AFTER THE HUNT IN VENICE 82
Luca Guadagnino’s new film, After the Hunt, is presented out of competition. This is no coincidence: the Palermo-born director, always interested in exploring the boundaries between desire and power, this time brings the tension to the halls of an Ivy League university, transforming them into a moral arena.
At the center is Julia Roberts , a cinema icon who embodied romantic lightness in the 1990s, and who now finds herself playing Professor Alma Olsson, caught between her career, ethical responsibilities, and a resurfacing past. Her decision to defend a colleague accused of harassment ushers the plot into tricky territory, where defending her reputation becomes a pretext to reveal her own dark sides. Alongside her, a wide-ranging cast—from Andrew Garfield to Ayo Edebiri, from Michael Stuhlbarg to Chloë Sevigny—builds a mosaic of fragility and hypocrisy.

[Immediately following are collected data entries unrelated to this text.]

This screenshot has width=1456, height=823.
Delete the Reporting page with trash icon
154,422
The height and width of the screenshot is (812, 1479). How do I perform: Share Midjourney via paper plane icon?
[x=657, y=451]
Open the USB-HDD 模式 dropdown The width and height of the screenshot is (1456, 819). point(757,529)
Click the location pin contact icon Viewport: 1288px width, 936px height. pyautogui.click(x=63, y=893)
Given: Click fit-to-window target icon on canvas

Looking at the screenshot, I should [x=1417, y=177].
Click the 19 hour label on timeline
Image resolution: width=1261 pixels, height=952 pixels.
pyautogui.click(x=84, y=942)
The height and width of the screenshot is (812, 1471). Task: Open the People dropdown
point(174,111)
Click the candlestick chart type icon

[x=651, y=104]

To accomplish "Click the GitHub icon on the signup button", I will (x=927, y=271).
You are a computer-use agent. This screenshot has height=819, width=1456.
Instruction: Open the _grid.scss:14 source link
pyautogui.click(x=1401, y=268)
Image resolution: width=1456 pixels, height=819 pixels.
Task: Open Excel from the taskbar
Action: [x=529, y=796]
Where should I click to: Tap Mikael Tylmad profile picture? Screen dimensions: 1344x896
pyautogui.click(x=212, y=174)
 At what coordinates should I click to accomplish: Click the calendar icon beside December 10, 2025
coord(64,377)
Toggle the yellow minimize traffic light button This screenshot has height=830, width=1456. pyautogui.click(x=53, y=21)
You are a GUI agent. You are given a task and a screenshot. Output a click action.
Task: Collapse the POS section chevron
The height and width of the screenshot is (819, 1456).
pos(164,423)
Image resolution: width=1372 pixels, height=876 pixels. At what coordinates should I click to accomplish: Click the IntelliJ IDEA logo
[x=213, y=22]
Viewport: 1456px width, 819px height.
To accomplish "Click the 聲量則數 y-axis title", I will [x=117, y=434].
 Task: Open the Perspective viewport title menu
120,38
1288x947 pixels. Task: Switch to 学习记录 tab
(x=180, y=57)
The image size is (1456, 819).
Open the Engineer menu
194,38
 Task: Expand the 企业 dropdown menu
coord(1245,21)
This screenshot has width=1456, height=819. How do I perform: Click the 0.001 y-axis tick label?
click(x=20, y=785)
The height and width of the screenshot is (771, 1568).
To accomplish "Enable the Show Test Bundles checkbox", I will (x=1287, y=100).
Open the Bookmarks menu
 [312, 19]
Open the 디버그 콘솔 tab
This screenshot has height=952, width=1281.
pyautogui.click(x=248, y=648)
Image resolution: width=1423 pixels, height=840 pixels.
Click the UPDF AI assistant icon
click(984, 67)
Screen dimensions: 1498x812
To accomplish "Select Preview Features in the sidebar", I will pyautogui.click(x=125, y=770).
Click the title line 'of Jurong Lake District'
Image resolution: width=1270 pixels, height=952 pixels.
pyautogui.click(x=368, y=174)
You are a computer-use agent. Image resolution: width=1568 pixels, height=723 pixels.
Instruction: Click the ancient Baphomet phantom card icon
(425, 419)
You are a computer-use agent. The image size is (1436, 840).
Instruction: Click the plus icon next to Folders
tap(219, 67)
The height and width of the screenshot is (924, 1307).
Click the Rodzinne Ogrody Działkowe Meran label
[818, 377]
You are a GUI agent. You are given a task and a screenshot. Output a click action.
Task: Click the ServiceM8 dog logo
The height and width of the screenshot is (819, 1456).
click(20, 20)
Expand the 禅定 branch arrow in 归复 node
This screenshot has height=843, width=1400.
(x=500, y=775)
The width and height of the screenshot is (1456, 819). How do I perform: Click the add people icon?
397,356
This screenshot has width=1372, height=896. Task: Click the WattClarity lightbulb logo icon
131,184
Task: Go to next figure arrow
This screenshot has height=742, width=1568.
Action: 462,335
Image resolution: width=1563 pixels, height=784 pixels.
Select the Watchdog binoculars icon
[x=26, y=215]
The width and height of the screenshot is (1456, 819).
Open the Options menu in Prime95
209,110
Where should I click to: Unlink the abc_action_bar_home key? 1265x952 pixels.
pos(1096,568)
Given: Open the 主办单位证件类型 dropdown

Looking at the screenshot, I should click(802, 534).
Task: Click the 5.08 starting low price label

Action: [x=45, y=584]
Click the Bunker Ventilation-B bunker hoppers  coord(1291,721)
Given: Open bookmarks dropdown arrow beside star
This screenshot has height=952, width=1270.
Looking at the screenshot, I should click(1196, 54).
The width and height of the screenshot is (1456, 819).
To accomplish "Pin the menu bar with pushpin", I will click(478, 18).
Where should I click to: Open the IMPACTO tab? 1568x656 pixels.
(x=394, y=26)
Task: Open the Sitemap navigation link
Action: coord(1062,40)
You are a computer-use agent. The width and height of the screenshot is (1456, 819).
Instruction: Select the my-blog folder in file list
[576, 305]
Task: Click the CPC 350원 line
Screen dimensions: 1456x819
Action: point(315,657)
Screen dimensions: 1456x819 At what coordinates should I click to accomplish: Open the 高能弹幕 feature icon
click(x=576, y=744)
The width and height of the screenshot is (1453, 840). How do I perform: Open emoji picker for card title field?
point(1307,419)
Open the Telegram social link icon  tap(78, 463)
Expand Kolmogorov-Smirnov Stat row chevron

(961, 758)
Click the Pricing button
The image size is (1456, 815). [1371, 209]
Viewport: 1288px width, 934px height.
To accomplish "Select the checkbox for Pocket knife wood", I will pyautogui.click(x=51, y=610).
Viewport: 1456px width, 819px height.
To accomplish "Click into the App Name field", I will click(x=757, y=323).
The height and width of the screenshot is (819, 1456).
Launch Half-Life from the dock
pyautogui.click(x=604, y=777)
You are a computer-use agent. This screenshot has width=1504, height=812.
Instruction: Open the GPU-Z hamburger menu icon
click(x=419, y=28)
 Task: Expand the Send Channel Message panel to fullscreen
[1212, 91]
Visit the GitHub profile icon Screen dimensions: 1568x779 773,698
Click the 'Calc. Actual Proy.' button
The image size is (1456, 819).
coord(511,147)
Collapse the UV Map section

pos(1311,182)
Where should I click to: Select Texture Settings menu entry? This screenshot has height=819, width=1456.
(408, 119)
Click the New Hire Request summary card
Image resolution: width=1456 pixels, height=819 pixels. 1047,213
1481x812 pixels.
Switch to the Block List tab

Guadagnino chooses a psychological thriller tone, where the drama doesn’t explode but rather insinuates itself: every classroom, every corridor in Cambridge becomes a place of suspense. The cinematography, by Malik Hassan Sayeed , is simply stunning: light and shadow are not just a frame but a language, capable of transforming the academic space into a mental landscape, where every gesture is charged with tension and ambiguity. Completing the picture is the magnetic music by Trent Reznor and Atticus Ross , which amplifies the sense of unease.
The film isn’t just an academic narrative: it’s also a political act. In the post-#MeToo era, After the Hunt risks dividing public opinion because it dares to focus on the defense of an accused man, rejecting facile Manicheism. This is a minefield that could prove as powerful as it is controversial.
Yet, behind the narrative, there’s also an industrial game at play: the film is the first Amazon MGM title distributed by Sony Pictures after the end of its agreement with Warner Bros. This move marks a change of direction in the way American cinema, with the Italian contribution of Frenesy Film, is trying to redefine its global distribution.
With its 138 minutes, Guadagnino doesn’t try to please. Instead, he offers a dense, imperfect, perhaps divisive, but necessary film. At Venice Film Festival 82, After the Hunt is out of competition, but not out of the question. Every shot seems to ask the viewer: “What are you willing to defend, and at what cost?”